▶ _Assignment_
Keep every line in which "beside" occurs and drop the rest of the data.

▶ _Task input_
☆ ☆ ☆

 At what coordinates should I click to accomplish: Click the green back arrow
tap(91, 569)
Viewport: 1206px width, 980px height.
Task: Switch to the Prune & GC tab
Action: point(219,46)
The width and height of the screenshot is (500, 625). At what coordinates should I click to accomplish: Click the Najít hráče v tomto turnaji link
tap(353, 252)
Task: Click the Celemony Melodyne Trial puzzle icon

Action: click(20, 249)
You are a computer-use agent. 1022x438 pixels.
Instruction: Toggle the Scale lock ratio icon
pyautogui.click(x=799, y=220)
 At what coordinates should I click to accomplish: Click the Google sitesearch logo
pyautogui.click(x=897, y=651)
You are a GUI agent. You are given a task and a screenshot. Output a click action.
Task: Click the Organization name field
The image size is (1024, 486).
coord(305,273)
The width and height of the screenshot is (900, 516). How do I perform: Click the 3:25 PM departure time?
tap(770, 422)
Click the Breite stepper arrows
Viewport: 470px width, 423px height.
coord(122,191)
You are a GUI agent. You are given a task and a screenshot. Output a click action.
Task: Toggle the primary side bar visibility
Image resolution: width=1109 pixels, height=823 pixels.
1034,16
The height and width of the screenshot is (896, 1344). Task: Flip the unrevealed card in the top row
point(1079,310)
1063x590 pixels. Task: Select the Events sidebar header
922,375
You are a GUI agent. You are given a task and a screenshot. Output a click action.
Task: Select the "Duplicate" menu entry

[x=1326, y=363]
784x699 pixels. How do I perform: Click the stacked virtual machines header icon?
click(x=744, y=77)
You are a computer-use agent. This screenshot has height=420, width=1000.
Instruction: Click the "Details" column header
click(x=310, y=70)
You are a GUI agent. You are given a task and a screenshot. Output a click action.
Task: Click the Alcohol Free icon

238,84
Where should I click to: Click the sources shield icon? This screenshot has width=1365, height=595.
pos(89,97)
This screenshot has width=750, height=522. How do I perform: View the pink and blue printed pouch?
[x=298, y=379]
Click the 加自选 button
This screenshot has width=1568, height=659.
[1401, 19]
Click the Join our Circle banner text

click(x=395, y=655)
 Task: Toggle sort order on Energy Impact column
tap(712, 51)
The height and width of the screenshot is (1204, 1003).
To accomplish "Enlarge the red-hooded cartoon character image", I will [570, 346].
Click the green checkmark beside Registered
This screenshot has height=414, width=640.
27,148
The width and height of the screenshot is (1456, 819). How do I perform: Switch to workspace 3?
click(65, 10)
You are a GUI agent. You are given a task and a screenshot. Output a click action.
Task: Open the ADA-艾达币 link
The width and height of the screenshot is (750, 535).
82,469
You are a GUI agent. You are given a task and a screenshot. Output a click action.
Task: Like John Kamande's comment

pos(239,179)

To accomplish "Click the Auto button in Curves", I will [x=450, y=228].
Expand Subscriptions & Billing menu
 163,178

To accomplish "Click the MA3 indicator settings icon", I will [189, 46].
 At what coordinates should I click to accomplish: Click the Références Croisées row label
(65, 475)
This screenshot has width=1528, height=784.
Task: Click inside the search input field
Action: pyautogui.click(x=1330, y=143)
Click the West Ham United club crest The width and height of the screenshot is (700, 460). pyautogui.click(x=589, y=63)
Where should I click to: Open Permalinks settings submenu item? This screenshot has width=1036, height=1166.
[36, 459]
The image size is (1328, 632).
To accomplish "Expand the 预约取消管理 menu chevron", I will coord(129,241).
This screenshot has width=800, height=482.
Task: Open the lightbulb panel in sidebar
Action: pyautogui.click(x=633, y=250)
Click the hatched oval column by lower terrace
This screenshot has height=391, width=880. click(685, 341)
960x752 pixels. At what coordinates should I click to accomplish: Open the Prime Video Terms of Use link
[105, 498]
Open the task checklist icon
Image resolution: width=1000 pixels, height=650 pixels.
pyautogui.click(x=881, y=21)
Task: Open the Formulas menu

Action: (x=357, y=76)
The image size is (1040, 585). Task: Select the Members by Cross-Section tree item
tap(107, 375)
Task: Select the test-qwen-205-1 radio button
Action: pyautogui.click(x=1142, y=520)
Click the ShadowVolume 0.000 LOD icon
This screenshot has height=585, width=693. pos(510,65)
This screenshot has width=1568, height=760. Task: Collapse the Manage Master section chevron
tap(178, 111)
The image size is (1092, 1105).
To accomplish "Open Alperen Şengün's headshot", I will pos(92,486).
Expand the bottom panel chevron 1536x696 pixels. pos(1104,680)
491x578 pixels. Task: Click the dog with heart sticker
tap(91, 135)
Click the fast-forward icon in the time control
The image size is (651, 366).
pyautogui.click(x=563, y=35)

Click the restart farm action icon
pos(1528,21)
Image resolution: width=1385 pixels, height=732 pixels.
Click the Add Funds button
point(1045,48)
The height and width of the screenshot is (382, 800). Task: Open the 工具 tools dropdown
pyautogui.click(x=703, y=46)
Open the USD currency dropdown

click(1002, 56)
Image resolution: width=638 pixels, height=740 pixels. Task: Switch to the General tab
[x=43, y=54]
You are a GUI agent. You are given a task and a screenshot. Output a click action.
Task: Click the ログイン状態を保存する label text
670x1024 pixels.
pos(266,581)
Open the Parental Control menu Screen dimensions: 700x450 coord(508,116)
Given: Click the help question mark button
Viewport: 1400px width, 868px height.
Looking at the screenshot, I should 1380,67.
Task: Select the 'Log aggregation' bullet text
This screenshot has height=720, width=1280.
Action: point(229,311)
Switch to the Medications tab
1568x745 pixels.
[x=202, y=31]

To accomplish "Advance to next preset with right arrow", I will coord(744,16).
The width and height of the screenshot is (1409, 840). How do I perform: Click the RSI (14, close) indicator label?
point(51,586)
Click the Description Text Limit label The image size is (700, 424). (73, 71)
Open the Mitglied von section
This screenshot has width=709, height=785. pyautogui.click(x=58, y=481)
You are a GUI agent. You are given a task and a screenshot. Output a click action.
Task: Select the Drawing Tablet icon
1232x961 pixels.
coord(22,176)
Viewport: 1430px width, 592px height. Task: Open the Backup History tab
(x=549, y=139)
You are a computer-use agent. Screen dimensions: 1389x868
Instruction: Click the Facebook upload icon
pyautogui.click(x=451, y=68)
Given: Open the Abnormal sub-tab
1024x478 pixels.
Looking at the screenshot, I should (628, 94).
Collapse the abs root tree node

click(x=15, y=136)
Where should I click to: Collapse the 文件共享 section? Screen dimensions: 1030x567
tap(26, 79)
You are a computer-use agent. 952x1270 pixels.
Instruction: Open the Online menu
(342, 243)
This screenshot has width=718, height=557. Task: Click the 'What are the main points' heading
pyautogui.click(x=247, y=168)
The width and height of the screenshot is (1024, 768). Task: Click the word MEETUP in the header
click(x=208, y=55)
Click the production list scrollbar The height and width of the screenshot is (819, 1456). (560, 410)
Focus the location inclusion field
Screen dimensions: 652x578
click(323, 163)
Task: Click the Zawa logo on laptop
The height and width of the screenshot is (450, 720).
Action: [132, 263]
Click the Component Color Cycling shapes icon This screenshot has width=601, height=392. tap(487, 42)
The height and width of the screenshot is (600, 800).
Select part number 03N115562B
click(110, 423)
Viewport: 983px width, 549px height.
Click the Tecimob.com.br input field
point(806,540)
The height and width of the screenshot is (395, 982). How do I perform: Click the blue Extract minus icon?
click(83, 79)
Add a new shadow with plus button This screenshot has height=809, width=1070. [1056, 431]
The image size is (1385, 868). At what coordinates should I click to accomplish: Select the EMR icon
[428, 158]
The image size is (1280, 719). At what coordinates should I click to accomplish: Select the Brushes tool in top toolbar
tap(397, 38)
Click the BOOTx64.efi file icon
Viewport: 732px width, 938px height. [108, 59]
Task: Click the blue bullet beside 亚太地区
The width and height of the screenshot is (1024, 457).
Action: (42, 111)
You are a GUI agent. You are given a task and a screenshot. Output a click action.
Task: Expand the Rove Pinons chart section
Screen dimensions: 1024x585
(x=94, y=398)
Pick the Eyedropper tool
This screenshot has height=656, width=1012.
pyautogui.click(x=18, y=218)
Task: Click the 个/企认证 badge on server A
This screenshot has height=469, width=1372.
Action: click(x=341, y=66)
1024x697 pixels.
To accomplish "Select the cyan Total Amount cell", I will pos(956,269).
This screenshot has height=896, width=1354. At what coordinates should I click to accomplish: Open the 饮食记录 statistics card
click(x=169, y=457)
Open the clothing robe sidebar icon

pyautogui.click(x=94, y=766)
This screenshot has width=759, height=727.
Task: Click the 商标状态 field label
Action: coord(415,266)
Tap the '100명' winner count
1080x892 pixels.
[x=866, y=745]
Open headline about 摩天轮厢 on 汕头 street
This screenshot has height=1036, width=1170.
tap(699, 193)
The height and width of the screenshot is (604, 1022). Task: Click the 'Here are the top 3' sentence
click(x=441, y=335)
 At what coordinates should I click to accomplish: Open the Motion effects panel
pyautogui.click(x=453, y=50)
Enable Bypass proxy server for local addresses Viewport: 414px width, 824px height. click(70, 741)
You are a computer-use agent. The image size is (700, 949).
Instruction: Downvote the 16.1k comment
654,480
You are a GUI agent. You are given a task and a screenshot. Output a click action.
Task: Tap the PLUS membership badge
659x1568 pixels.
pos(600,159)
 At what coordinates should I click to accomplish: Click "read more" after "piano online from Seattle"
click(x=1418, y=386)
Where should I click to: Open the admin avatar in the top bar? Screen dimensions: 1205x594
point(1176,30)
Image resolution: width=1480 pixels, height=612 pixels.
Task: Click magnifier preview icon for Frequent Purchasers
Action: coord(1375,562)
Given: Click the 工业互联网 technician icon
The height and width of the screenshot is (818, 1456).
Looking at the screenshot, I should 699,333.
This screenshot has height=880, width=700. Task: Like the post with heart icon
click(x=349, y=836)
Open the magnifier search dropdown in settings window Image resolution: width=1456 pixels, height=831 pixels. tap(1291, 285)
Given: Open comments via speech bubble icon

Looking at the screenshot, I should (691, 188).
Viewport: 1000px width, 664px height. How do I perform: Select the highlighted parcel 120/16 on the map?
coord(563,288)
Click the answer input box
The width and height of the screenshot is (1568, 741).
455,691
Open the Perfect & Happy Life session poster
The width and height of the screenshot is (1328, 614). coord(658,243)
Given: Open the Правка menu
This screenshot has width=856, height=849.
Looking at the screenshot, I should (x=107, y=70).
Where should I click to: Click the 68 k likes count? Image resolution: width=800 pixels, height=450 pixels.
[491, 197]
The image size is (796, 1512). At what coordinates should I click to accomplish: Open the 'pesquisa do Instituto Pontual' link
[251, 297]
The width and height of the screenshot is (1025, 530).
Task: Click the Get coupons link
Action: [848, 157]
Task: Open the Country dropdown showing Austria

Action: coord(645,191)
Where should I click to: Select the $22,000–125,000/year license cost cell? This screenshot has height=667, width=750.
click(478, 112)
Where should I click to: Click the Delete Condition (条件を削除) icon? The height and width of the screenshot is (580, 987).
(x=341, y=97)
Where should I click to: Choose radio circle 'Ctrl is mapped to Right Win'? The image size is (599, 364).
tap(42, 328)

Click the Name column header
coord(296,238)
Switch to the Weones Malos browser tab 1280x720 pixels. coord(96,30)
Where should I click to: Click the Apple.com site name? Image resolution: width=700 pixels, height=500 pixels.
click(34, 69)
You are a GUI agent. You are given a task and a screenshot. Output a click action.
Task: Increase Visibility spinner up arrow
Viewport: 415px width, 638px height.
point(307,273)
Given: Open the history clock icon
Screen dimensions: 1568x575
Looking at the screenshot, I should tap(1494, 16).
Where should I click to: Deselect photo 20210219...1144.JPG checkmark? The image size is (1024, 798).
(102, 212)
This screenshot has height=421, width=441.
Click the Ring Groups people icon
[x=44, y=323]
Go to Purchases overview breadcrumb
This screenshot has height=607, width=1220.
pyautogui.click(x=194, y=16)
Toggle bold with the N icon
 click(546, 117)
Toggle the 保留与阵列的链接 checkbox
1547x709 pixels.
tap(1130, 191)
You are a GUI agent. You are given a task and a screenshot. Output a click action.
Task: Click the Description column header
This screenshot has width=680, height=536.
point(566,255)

☆ ☆ ☆

▶ _Solution_
Click the green checkmark beside Registered
Task: Click the blue bullet beside 亚太地区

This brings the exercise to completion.